Submitted to: National Fusarium Head Blight Forum Proceedings
Publication Type: Proceedings
Publication Acceptance Date: 11/1/2007
Publication Date: 12/2/2007
Citation: Srobarova, A., Alexander, N.J. 2007. Population of Fusarium graminearum Schwabe associated with head and seedling blight in Slovakia. National Fusarium Head Blight Forum. p. 36-39. Interpretive Summary: Fusarium graminearum is a mold that causes head and ear blight in wheat and barley throughout the world. Fusarium Head Blight epidemics have been on the increase since 1993 and have caused severe monetary damage for growers and the seed industry. Along with reduced yields, the presence of mycotoxins in moldy grain constitutes a major problem for the grain industry. While F. graminearum is the most prevalent agent of Fusarium Head Blight in the United States, F. culmorum is more prevalent in Europe. During our sampling of mold species in Slovakia over the last 10 years, we have demonstrated a drift in the Slovakian populations from F. culmorum to F. graminearum. Our results show there is a great deal of morphological and genetic variation within F. graminearum which is likely to allow for the species to adapt easily to varying climatic conditions. This research has allowed us to better understand the aggressiveness of this mold and to formulate approaches to reduce Fusarium Head Blight.

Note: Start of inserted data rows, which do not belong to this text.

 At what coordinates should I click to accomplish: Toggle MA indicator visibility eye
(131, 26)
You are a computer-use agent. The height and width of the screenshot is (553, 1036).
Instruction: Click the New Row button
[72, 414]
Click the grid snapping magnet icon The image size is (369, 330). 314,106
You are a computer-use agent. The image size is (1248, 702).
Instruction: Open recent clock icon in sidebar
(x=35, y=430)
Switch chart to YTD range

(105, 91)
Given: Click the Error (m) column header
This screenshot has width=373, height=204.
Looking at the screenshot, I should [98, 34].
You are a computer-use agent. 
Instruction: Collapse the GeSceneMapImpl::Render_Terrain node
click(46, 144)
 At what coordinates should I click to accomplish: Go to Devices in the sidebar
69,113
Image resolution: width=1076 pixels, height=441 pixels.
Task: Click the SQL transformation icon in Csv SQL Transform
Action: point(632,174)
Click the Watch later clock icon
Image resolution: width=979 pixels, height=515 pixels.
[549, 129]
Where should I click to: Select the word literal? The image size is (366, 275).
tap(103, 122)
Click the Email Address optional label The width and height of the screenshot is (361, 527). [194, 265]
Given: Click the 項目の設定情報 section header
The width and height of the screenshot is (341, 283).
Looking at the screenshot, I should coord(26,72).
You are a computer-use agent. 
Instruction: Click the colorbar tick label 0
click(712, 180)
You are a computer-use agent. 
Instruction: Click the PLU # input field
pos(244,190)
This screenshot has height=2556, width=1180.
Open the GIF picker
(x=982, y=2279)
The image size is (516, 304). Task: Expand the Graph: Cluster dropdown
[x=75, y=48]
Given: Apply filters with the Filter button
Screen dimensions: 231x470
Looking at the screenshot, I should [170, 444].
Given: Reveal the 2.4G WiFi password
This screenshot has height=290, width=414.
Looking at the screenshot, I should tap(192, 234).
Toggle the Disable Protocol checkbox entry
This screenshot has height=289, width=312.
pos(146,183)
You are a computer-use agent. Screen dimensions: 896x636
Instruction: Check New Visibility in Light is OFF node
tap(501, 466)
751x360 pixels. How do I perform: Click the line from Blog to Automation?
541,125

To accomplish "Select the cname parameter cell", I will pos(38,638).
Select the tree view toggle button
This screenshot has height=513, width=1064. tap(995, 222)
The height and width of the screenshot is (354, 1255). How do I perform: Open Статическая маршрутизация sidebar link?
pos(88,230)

Technical Abstract: The growth of Fusarium species associated with Fusarium Head Blight (FHB) varies depending on agronomic characters and edaphic conditions. We have identified 15 Fusarium species during the 10 years of our investigations in the Slovak Republic. The most commonly identified Fusarium species involved in FHB in wheat were F. graminearum Schwabe and F. culmorum (W.G.Smith) Sacc. Both species produce mycotoxins, such as deoxynivalenol (DON) and zearalenone (ZEN), that can reduce the quality of grain. A recent study we carried out demonstrated a drift in the populations from F. culmorum (W. G. Smith) Sacc. to F. graminearum Schwabe. Our hypothesis is that F. graminearum is a more aggressive species, perhaps by producing more toxin as it invades the plant tissue, perhaps by adapting to climatic conditions better, or perhaps by having some other selective advantage over F. culmorum. Strains of F. graminearum harvested from infected wheat in Slovakia during the years 2000 and 2001 were a source for our study.